# Task item
Taking the line that contains "You are a computer-use agent. Image" as the start and the last line of the data as the end, repeat exactly every line in that span, but no pictures.

# Data to examine
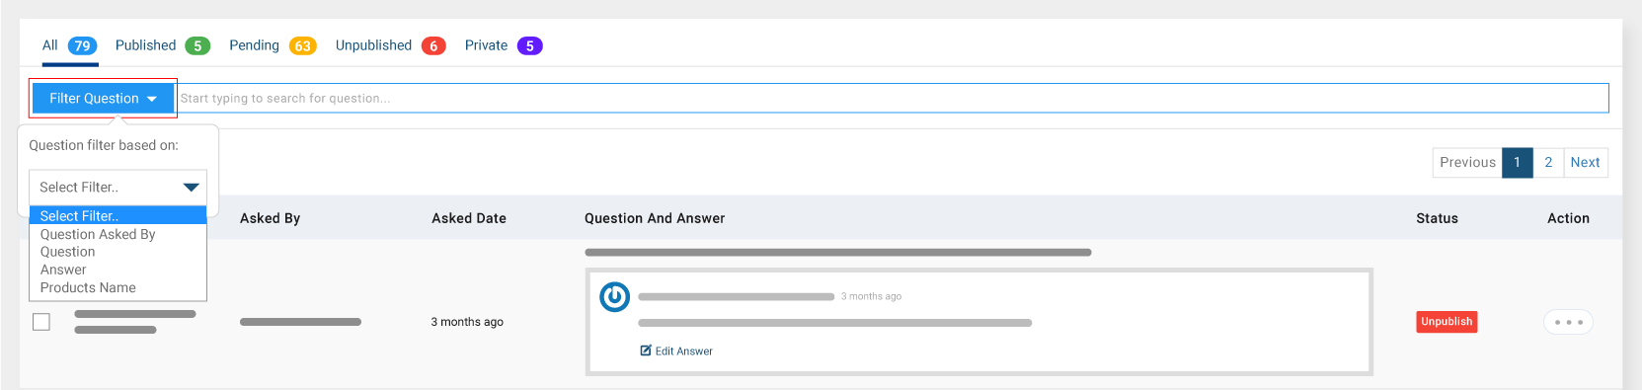Image resolution: width=1642 pixels, height=390 pixels.
Task: Open the Filter Question dropdown button
Action: click(104, 99)
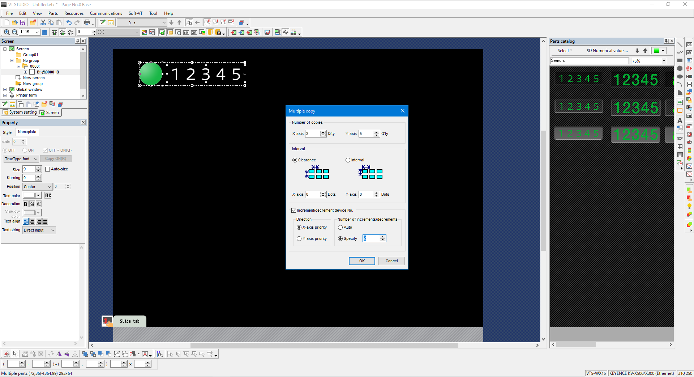Click the Save icon in toolbar
Viewport: 694px width, 377px height.
pos(22,22)
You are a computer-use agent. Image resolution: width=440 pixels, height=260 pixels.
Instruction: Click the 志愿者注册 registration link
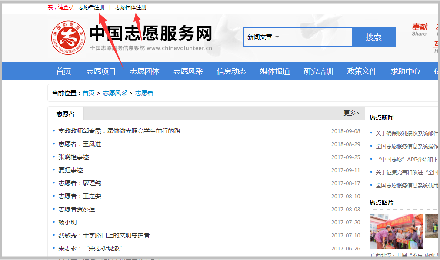[x=90, y=7]
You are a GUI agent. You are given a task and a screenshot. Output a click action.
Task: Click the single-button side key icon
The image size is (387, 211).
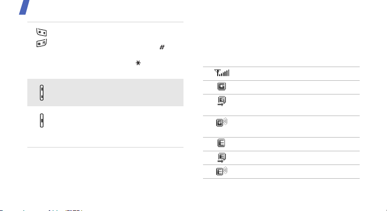41,120
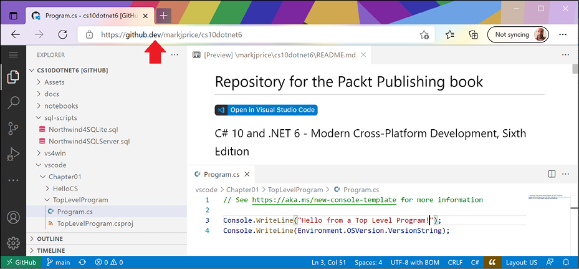Collapse the TopLevelProgram folder
This screenshot has width=579, height=269.
point(80,200)
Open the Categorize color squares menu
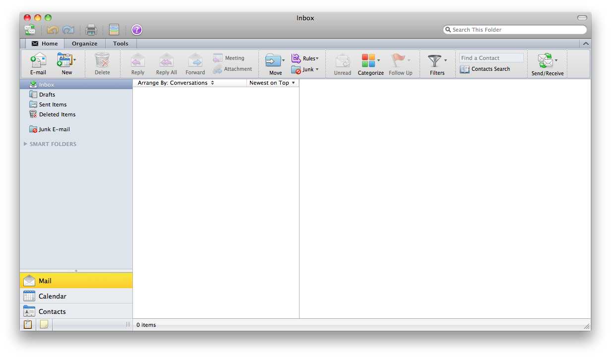Viewport: 611px width, 358px height. (x=370, y=62)
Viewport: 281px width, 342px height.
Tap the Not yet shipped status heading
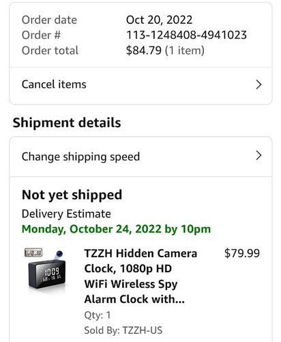tap(72, 195)
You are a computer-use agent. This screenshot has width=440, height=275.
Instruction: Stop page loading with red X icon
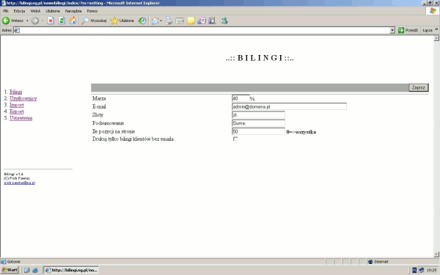pos(51,21)
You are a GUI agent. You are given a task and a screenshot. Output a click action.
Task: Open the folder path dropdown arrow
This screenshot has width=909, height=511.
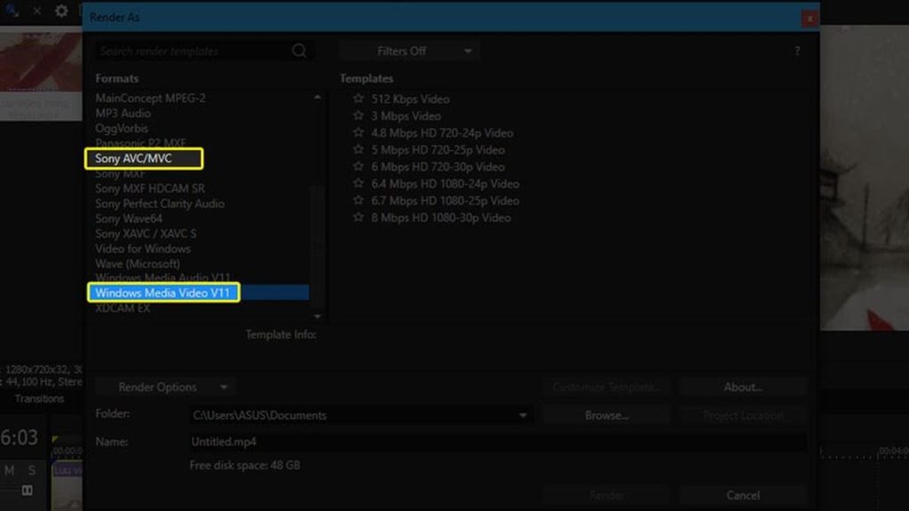tap(524, 414)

# Task result
You are a computer-use agent. Image resolution: width=440 pixels, height=260 pixels.
Instruction: Click the 志愿者注册 registration link
[x=90, y=7]
You are a GUI agent. You are given a task and a screenshot. Output a click action.
Task: Click the single-button side key icon
The image size is (387, 211).
41,120
Collapse the TopLevelProgram folder
This screenshot has width=579, height=269.
point(80,200)
Open the Categorize color squares menu
Viewport: 611px width, 358px height. (x=370, y=62)
Viewport: 281px width, 342px height.
Tap the Not yet shipped status heading
tap(72, 195)
You are a computer-use agent. This screenshot has width=440, height=275.
Instruction: Stop page loading with red X icon
pos(51,21)
You are a GUI agent. You are given a task and a screenshot. Output a click action.
Task: Open the folder path dropdown arrow
This screenshot has width=909, height=511.
tap(524, 414)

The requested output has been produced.